Есть от чего зажать нос чувствительному завсегдатаю партера. И этот «грубокомический» или «низкокомический» эффект, который, по строгим словам старинного немецкого эстетика-автора, допустим разве что «в народных пьесах, где понятие приличия, такта и цивилизованного поведения имеют более широкие границы», будет действовать тем грубее и прямолинейнее, что перевоплотившийся в Копылова Тарелкин станет — здесь же — бессильно корчиться от ярости, внимая поистине нелицеприятному словесному портрету, а Расплюев, напротив, одобрит его, шутовски явивши пафос и эрудицию:

— Вы его как бы Рафаелевой кистью описали.

…Однако ведь об этом, о фарсовой, то есть, грубости речь уже шла, не так ли? Ведь сцена, в которой «Качала режет Шаталу», — вот уж был всем мешкам мешок! Значит, я повторяюсь?

Если бы! Тут не только не повтор, а словно бы куда хуже: неразрешимое противоречие.

Чуть прежде я говорил, что «плебейская непочтительность фарса» родившегося в народе, воспринятая Мольером, а теперь вот и Сухово-Кобылиным, именно она со своей тотальной насмешливостью позволила не вздыхать над страданиями «бедных людей», Брандахлыстовой и Пахомова. Или — не позволила вздыхать.

Да, говорить говорил, а что же теперь? Теперь, значит, получается, что и Пушкин, освобождаясь от первоначального замысла своего «Альманашника», невзначай пожалел заглавного бедолагу-героя, и Сухово-Кобылин также испытал сочувствие к «гадине» Тарелкину? К тому, кто куда хуже и виноватее прачки и дворника?

Что ж, отпереться трудно: испытал, если даже невольно (а думаю, что и он — невольно). Но вот вопрос: в чем посочувствовал? За что пожалел?..

Итак, покидая пространство драмы «Дело», Кандид Тарелкин возопил. Жалобы и проклятия весьма непочтенного героя, оказавшегося в незавидном положении жертвы, зазвучали с «корчащейся оглядкой», с «приглушенным», да даже и вполне пронзительным вызовом судьбе, обманувшей далеко не одного Тарелкина, — а перед ее обманом все, увы, равноправны. Вернее, равно бесправны.

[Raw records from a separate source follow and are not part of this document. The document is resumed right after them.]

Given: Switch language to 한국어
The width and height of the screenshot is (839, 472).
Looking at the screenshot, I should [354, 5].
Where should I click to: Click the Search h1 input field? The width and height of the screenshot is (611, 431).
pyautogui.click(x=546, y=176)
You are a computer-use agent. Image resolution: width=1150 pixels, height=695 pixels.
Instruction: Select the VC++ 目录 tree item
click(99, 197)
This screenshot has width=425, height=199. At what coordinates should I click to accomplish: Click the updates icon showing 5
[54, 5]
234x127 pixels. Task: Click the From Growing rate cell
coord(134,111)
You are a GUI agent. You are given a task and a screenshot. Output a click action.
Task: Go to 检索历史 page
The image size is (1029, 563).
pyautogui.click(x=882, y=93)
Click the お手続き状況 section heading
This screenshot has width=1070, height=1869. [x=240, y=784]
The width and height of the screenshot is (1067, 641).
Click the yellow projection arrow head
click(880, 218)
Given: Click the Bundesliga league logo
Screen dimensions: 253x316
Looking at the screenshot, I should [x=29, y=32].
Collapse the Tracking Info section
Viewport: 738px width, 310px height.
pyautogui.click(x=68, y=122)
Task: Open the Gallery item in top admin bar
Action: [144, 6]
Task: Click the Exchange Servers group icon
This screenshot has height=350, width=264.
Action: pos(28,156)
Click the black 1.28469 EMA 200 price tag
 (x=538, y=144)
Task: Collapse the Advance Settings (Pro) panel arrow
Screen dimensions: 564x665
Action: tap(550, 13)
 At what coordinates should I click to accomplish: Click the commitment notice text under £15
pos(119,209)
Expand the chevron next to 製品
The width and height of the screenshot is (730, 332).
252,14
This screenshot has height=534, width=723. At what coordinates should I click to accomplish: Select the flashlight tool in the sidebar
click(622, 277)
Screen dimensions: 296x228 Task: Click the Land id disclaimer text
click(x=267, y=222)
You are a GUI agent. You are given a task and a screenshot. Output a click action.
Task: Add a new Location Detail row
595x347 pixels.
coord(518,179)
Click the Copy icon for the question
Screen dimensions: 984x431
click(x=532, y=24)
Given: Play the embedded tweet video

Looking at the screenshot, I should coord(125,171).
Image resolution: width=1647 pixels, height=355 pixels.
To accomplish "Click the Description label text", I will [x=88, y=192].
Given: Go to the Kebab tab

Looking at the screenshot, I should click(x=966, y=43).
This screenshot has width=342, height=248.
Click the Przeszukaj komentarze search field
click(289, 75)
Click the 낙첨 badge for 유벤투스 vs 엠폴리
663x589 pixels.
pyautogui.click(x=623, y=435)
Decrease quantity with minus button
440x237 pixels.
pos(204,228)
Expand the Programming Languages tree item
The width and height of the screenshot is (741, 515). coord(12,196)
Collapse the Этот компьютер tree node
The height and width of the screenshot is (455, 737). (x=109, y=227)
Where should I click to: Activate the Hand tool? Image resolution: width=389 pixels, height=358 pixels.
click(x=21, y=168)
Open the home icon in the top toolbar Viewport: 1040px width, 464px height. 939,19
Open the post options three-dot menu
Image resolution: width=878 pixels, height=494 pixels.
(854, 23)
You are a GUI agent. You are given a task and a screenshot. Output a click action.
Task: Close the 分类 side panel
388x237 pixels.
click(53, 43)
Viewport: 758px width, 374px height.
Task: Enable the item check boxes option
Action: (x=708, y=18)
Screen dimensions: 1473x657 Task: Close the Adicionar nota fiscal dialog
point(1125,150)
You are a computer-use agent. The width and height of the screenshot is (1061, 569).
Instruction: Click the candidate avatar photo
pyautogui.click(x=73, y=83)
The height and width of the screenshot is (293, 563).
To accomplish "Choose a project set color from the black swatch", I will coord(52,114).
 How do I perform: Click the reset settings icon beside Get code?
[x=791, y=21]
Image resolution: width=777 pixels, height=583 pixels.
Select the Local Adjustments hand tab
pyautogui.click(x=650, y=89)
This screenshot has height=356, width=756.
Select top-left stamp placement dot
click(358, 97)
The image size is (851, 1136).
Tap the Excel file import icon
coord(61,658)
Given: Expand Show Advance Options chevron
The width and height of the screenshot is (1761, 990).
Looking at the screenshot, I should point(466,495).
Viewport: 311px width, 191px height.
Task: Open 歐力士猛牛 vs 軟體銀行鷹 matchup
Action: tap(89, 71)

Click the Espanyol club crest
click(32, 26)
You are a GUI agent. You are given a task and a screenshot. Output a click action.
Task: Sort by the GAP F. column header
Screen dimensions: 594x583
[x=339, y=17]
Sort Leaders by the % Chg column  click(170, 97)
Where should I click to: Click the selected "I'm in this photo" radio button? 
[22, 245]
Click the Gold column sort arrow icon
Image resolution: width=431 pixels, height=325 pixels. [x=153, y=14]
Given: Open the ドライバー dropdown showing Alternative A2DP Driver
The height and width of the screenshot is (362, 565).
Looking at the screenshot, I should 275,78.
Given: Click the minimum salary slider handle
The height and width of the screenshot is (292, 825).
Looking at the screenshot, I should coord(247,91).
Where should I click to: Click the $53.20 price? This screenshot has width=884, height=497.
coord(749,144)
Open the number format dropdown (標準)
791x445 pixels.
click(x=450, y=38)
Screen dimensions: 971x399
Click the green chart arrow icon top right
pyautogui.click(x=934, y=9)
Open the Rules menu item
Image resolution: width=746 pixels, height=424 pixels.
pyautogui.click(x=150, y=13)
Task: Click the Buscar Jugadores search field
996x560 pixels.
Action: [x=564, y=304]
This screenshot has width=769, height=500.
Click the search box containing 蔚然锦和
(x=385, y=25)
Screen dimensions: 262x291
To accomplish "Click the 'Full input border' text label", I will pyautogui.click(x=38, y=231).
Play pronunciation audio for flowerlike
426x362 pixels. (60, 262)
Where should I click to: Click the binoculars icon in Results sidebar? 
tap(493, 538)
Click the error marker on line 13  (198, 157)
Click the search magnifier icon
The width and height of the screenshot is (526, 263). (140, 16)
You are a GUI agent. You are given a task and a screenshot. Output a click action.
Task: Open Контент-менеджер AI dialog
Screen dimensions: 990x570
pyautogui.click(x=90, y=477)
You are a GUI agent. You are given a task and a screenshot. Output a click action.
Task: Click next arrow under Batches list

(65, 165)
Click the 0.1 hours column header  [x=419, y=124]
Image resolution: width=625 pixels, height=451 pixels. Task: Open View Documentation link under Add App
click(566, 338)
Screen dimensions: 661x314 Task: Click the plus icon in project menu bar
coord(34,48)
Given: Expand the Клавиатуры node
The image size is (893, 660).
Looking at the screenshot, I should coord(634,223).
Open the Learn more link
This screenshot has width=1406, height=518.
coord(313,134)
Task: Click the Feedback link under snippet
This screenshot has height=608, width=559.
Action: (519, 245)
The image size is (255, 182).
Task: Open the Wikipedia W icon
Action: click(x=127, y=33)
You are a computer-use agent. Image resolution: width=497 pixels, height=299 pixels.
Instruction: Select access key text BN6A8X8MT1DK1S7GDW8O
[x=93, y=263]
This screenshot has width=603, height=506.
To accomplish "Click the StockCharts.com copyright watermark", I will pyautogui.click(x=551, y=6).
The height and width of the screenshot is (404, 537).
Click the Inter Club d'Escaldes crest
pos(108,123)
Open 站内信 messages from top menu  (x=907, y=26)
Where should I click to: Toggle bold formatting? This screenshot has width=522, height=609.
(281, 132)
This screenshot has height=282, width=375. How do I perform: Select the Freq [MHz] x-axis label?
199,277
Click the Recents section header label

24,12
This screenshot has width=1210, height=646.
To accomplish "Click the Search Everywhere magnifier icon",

В «Смерти» — другой Тарелкин, как другой, не совсем тот, что был в первой комедии, и Расплюев, — но о нем ужо. Сухово-Кобылин ведь и взаправду не подряжался сочинять трилогию в ее наиболее педантическом понимании как идейно-стилистического триединства. Не обещал непременно присовокуплять к концу первой и второй частей: «продолжение следует» или «продолжение будет», как писали в журналах его времени.

«Свадьба Кречинского» — в «Деле» и «Дело» — в «Смерти Тарелкина» вообще не столько продолжаются, сколько преодолеваются. Всякий раз происходит не шаг, знаменующий связность, а прыжок, свидетельствующий о наличии пусть не пропасти, но расстояния. Прыжок в иной художественный мир, на иную ступень постижения и преображения действительности.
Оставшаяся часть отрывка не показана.